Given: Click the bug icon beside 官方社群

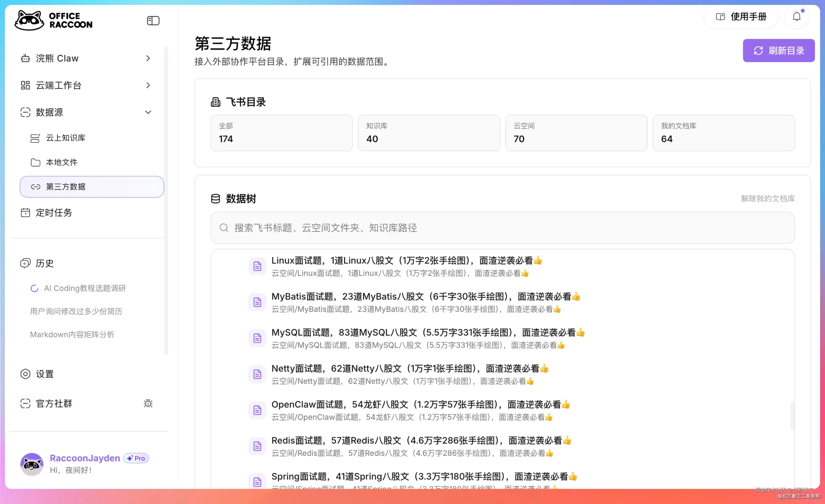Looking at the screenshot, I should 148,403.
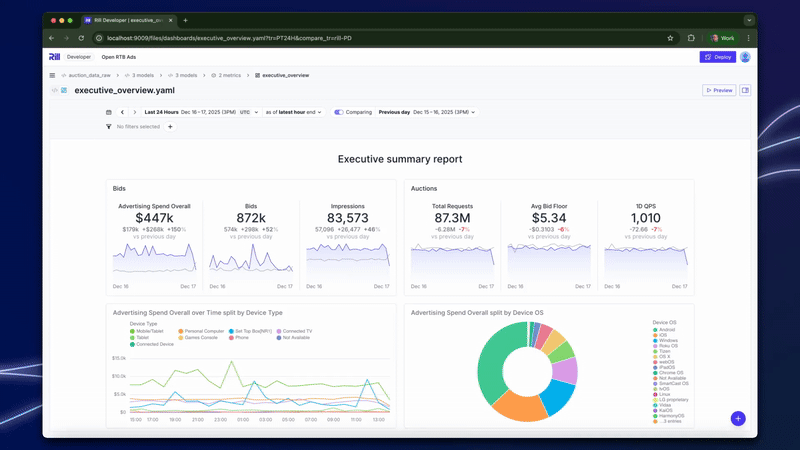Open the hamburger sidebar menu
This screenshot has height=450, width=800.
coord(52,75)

==

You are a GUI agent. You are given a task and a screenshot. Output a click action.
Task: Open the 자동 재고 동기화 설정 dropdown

---

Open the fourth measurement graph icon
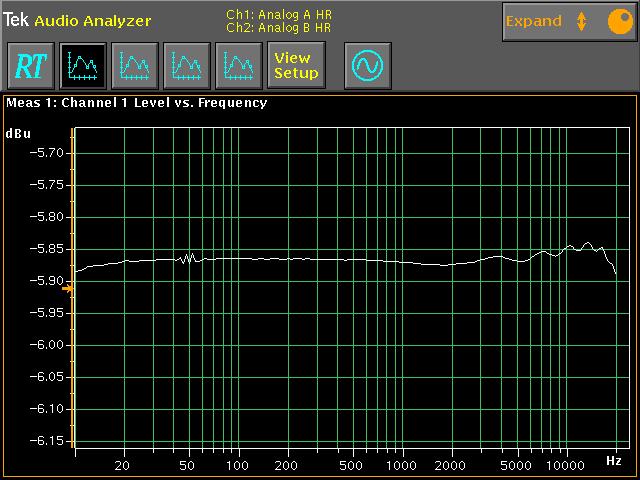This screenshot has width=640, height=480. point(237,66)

• **BRIEF**: Above are some records; copy exactly the lines from the one with "You are a GUI" through the one with "Task: Open the 자동 재고 동기화 설정 dropdown", both included, and no others.

• **PROBLEM SOLUTION**:
You are a GUI agent. You are given a task and a screenshot. Output a click action.
Task: Open the 자동 재고 동기화 설정 dropdown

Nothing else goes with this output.